Museum in Malvern, Worcestershire, England

The Malvern Museum in Great Malvern, the town centre of Malvern, Worcestershire, England, is located in the Priory Gatehouse, the former gateway to the Great Malvern Priory. The museum was established in 1979 and is owned and managed by the Malvern Museum Society Ltd, a registered charity. The Priory Gatehouse was a gift to the museum in 1980 from the de Vere Group, the owners of the neighbouring Abbey Hotel, and is staffed by volunteers. As such, the building itself is the museum's major exhibit.

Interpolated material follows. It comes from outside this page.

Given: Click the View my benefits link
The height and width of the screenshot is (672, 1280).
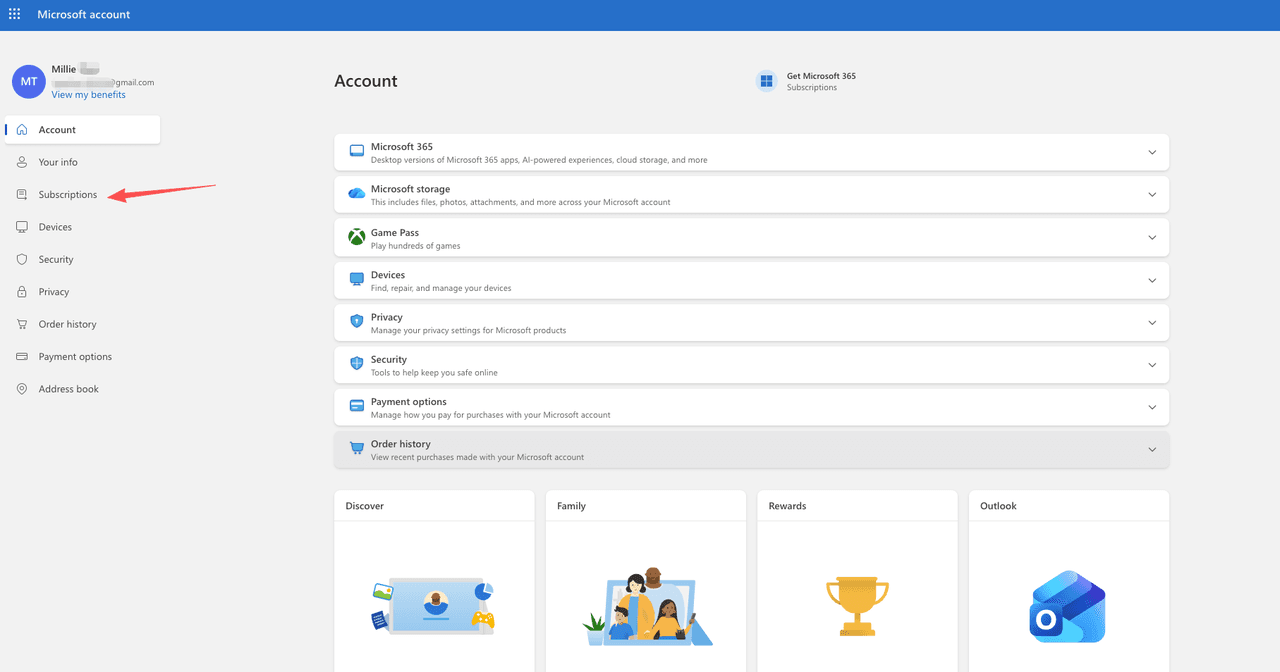Looking at the screenshot, I should (x=89, y=95).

Florence Nightingale exhibit at Malvern Museum 2010

Among the museum's exhibits are many local artefacts and archaeological findings dating from the Iron Age hill fort at the British Camp, to recent history. A series of rooms depicts different periods of history and include lifelike displays and information boards. Themes covered include natural history, Malvern Priory, Malvern Forest and Chase, life in Victorian Malvern, Edward Elgar, the Malvern Festival, the history of the local economy including the 19th century hydrotherapy using Malvern water (instrumental in the settlement's rapid growth from a village to a large town), the development of radar by TRE, and Morgan Motor Company cars.

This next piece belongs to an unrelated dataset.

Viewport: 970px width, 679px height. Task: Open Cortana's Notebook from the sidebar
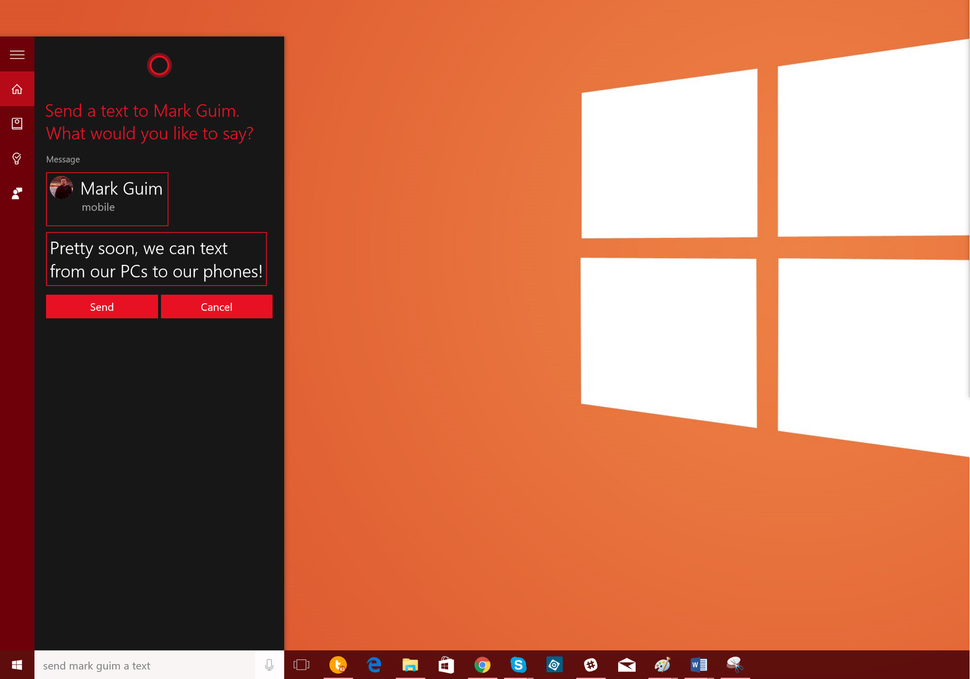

A separate display centres on Malvern resident Lorna Beatrice Lloyd (1914-1942), Lloyd's writing, and her artistic outputs. The main artefact in the collection is a diary that charts the progress of the Second World War from 1st September 1939 until 4th January 1941. The 106 diary entries offer commentary on events such as the reception of child evacuees in Malvern, the issue of ration books to its citizens, and the billeting of armed personnel in civilians' houses in the town. It also covers significant war time incidents and events reported in the print and broadcast news such as the evacuation of Dunkirk (26th May to 4th June 1940), the Battle of Britain (July to October 1940), the sinking of the City of Benares (17th September 1940) and the bombing of Coventry (14th November 1940), all from the perspective of a young woman living through wartime in a provincial English town. Alongside the BBC and the British Library, in 2022 the Malvern Museum supported a UK Arts and Humanities Research Council project undertaken by staff and students at Edinburgh Napier University to produce a nationally acclaimed eight episode podcast series based on the war diary (supplemented by contemporaneous news reports, including original BBC broadcast material), and then to conduct research into audience engagement with digitised archives. The Museum hosted the podcast series launch event, with contributions from Museum staff, at Great Malvern Priory on 22nd May 2022.

The museum is open daily, 10.o0 to 16.30, from 25 March to 31 October.

==Priory Gatehouse==
Erroneously referred to as the Abbey Gateway, the Priory Gatehouse was built in the late 15th century, and is the second oldest building in Great Malvern after the Norman Priory Church. The Gatehouse was the main entrance into the Priory, and is one of the few monastic buildings to survive the Dissolution of Great Malvern Priory in 1539. In 1544 the Gatehouse was sold to William Pynnocke, who sold it a year later to John Knotsford. During the Elizabethan period it passed by marriage to the Savage family, who held it until 1774. In the 19th century the Gatehouse was used as offices for solicitors, architects, and estate agents, and its upper floor served as a venue for the Malvern Police Court.